Et si les enfants ne naissaient que pour corriger les erreurs de leurs parents? Nos vies familiales ressembleraient alors à des copies surchargées de ratures et de remarques - " faux ", " mal dit ", " à revoir " -, ponctuées de points d'exclamation.
Dans le livre de Jonathan Franzen, la famille s'appelle Lambert, mais c'est de l'Amérique qu'il s'agit, de sa manière
de vivre, de ses idéaux: un continent entier en train de sombrer doucement dans la folie.

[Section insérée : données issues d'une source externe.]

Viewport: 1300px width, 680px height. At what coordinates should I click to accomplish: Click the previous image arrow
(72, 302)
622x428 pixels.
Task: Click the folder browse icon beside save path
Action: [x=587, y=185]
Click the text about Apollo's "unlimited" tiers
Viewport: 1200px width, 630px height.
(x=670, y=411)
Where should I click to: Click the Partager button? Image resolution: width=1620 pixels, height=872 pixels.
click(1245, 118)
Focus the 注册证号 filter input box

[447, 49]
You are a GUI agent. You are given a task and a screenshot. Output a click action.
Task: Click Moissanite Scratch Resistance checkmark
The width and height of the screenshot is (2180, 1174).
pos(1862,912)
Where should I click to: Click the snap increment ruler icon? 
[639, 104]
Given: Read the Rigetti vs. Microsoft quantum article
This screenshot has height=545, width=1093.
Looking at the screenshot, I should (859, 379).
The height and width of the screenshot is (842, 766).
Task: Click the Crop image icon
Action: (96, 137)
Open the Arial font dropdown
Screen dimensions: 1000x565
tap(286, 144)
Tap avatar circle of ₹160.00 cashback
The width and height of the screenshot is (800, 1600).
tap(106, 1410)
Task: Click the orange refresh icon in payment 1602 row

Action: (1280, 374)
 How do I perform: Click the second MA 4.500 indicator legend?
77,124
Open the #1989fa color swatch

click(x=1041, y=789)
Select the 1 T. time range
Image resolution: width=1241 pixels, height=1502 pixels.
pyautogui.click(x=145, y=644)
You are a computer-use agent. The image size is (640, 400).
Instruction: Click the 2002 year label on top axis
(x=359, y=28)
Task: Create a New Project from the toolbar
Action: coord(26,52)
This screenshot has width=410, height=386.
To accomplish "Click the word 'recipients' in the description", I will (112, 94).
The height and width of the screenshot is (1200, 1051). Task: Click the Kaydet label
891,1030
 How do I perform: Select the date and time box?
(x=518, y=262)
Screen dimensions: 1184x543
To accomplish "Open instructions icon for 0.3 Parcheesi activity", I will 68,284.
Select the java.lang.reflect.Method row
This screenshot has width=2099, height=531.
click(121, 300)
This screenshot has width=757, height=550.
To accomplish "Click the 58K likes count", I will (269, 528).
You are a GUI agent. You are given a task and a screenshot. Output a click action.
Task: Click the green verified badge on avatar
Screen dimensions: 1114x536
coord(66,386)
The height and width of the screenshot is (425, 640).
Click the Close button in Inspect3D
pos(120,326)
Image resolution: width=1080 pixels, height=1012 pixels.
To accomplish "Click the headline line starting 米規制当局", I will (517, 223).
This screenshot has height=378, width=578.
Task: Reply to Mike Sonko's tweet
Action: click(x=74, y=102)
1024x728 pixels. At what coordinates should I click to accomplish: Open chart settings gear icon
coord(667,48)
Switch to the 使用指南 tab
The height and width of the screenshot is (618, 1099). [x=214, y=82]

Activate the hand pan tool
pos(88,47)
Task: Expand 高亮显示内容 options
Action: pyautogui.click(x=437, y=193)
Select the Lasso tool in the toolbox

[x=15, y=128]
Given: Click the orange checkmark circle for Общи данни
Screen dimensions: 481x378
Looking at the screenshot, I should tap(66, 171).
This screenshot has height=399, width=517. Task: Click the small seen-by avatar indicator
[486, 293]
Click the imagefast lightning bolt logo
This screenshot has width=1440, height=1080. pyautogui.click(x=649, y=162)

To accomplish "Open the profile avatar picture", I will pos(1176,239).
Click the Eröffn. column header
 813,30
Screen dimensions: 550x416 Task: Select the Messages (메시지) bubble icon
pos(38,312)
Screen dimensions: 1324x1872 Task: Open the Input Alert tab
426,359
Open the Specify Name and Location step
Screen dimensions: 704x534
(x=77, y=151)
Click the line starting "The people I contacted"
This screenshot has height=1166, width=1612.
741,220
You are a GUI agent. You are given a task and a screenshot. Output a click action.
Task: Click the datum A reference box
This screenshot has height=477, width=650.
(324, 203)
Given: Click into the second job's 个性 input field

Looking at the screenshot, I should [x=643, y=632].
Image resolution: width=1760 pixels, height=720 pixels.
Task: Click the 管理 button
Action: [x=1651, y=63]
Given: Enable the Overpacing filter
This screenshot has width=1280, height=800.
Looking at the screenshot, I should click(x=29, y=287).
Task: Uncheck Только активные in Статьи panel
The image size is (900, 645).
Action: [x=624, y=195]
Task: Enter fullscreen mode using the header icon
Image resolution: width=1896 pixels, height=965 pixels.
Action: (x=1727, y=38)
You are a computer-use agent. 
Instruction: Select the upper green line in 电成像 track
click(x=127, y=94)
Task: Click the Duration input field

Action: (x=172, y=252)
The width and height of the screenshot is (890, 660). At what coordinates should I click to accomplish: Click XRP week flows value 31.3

Alfred, Enid et leurs trois enfants - Gary, Chip et Denise - sont les cinq héros de ce roman-fleuve où défilent toutes nos contradictions: le besoin d'aimer et la guerre conjugale, le sens de la justice et l'obsession des stock-options, le goût du bonheur et l'abus des médicaments, le patriarcat et la révolte des fils, la libération des femmes et la culpabilité de tous.
C'est cela Les Corrections: une " tragédie américaine " dont la puissance balaye tout sur son passage. Mais c'est aussi une comédie irrésistible, un humour qui s'autorise à rire de tout, une férocité sans limites.
Et le sens aigus de notre appartenance à la communauté humaine.